Rewrite all of the records below, changing each "Screen dimensions" to "Display size" and leaving everything else as it is.
**********
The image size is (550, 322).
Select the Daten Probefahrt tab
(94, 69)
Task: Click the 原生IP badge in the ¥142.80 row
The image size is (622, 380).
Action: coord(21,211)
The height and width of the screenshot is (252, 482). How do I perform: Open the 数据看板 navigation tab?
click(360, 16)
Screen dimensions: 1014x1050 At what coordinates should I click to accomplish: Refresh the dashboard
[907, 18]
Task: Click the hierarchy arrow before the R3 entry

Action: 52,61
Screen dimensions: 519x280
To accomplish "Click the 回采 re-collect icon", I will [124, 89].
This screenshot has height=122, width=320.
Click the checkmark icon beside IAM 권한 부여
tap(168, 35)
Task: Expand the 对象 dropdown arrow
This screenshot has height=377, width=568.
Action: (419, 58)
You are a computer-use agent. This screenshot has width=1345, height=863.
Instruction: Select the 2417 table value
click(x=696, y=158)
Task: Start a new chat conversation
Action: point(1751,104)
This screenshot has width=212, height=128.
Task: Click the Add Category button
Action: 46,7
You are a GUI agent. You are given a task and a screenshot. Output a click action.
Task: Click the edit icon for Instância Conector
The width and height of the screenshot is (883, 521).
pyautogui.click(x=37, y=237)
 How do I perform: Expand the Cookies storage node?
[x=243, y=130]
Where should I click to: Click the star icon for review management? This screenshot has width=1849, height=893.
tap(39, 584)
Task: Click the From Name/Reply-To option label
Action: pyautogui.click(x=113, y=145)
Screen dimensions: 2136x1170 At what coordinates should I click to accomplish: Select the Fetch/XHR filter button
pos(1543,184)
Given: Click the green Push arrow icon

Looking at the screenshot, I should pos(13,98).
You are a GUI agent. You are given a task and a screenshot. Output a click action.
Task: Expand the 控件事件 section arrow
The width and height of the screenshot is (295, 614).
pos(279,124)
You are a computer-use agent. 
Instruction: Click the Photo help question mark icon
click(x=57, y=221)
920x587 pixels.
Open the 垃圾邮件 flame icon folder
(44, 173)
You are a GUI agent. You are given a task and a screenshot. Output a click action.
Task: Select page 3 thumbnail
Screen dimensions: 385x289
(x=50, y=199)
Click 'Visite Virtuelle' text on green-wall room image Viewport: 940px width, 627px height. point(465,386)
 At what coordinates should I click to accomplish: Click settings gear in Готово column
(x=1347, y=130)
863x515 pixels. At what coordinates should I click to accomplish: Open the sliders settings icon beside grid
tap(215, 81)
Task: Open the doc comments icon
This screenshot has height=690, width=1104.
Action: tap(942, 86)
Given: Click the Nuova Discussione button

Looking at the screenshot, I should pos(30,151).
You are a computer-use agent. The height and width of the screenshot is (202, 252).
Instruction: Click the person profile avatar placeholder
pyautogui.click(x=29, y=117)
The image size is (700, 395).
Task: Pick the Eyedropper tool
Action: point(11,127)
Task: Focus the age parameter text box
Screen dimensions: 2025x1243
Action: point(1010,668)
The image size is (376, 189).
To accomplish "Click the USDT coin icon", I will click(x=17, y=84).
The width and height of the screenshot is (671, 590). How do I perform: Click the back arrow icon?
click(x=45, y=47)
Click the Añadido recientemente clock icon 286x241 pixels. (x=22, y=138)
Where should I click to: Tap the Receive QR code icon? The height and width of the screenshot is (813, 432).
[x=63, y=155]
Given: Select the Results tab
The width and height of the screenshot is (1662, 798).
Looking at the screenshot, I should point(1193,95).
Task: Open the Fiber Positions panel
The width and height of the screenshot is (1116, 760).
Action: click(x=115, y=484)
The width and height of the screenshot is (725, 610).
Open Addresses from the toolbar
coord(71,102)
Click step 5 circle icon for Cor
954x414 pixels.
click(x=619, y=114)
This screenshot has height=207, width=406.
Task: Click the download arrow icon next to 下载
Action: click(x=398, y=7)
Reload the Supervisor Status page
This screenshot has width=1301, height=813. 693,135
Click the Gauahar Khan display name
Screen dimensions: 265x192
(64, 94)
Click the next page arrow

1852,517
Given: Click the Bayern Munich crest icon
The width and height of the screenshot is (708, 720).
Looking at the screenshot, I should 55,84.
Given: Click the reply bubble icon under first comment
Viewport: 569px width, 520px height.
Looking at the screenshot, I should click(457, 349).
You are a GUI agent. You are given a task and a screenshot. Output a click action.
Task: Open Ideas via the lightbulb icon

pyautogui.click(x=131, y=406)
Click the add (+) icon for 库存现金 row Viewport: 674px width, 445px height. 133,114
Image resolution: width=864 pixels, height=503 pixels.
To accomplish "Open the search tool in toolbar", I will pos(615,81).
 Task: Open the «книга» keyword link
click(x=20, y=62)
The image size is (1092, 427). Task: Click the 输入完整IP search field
**********
* **THE RESULT**
The image size is (550, 322).
Select the Daten Probefahrt tab
(94, 69)
Task: Click the 原生IP badge in the ¥142.80 row
The image size is (622, 380).
Action: coord(21,211)
The height and width of the screenshot is (252, 482). How do I perform: Open the 数据看板 navigation tab?
click(360, 16)
Display size: 1014x1050 At what coordinates should I click to accomplish: Refresh the dashboard
[907, 18]
Task: Click the hierarchy arrow before the R3 entry

Action: 52,61
Display size: 519x280
To accomplish "Click the 回采 re-collect icon", I will [124, 89].
This screenshot has height=122, width=320.
Click the checkmark icon beside IAM 권한 부여
tap(168, 35)
Task: Expand the 对象 dropdown arrow
This screenshot has height=377, width=568.
Action: (419, 58)
You are a computer-use agent. This screenshot has width=1345, height=863.
Instruction: Select the 2417 table value
click(x=696, y=158)
Task: Start a new chat conversation
Action: point(1751,104)
This screenshot has width=212, height=128.
Task: Click the Add Category button
Action: 46,7
You are a GUI agent. You are given a task and a screenshot. Output a click action.
Task: Click the edit icon for Instância Conector
The width and height of the screenshot is (883, 521).
pyautogui.click(x=37, y=237)
 How do I perform: Expand the Cookies storage node?
[x=243, y=130]
Where should I click to: Click the star icon for review management? This screenshot has width=1849, height=893.
tap(39, 584)
Task: Click the From Name/Reply-To option label
Action: pyautogui.click(x=113, y=145)
Display size: 2136x1170 At what coordinates should I click to accomplish: Select the Fetch/XHR filter button
pos(1543,184)
Given: Click the green Push arrow icon

Looking at the screenshot, I should pos(13,98).
You are a GUI agent. You are given a task and a screenshot. Output a click action.
Task: Expand the 控件事件 section arrow
The width and height of the screenshot is (295, 614).
pos(279,124)
You are a computer-use agent. 
Instruction: Click the Photo help question mark icon
click(x=57, y=221)
920x587 pixels.
Open the 垃圾邮件 flame icon folder
(44, 173)
You are a GUI agent. You are given a task and a screenshot. Output a click action.
Task: Select page 3 thumbnail
Display size: 385x289
(x=50, y=199)
Click 'Visite Virtuelle' text on green-wall room image Viewport: 940px width, 627px height. point(465,386)
 At what coordinates should I click to accomplish: Click settings gear in Готово column
(x=1347, y=130)
863x515 pixels. At what coordinates should I click to accomplish: Open the sliders settings icon beside grid
tap(215, 81)
Task: Open the doc comments icon
This screenshot has height=690, width=1104.
Action: tap(942, 86)
Given: Click the Nuova Discussione button

Looking at the screenshot, I should pos(30,151).
You are a computer-use agent. The height and width of the screenshot is (202, 252).
Instruction: Click the person profile avatar placeholder
pyautogui.click(x=29, y=117)
The image size is (700, 395).
Task: Pick the Eyedropper tool
Action: point(11,127)
Task: Focus the age parameter text box
Display size: 2025x1243
Action: point(1010,668)
The image size is (376, 189).
To accomplish "Click the USDT coin icon", I will click(x=17, y=84).
The width and height of the screenshot is (671, 590). How do I perform: Click the back arrow icon?
click(x=45, y=47)
Click the Añadido recientemente clock icon 286x241 pixels. (x=22, y=138)
Where should I click to: Tap the Receive QR code icon? The height and width of the screenshot is (813, 432).
[x=63, y=155]
Given: Select the Results tab
The width and height of the screenshot is (1662, 798).
Looking at the screenshot, I should point(1193,95).
Task: Open the Fiber Positions panel
The width and height of the screenshot is (1116, 760).
Action: click(x=115, y=484)
The width and height of the screenshot is (725, 610).
Open Addresses from the toolbar
coord(71,102)
Click step 5 circle icon for Cor
954x414 pixels.
click(x=619, y=114)
This screenshot has height=207, width=406.
Task: Click the download arrow icon next to 下载
Action: click(x=398, y=7)
Reload the Supervisor Status page
This screenshot has width=1301, height=813. 693,135
Click the Gauahar Khan display name
Display size: 265x192
(64, 94)
Click the next page arrow

1852,517
Given: Click the Bayern Munich crest icon
The width and height of the screenshot is (708, 720).
Looking at the screenshot, I should 55,84.
Given: Click the reply bubble icon under first comment
Viewport: 569px width, 520px height.
Looking at the screenshot, I should click(457, 349).
You are a GUI agent. You are given a task and a screenshot. Output a click action.
Task: Open Ideas via the lightbulb icon

pyautogui.click(x=131, y=406)
Click the add (+) icon for 库存现金 row Viewport: 674px width, 445px height. 133,114
Image resolution: width=864 pixels, height=503 pixels.
To accomplish "Open the search tool in toolbar", I will pos(615,81).
 Task: Open the «книга» keyword link
click(x=20, y=62)
The image size is (1092, 427). Task: Click the 输入完整IP search field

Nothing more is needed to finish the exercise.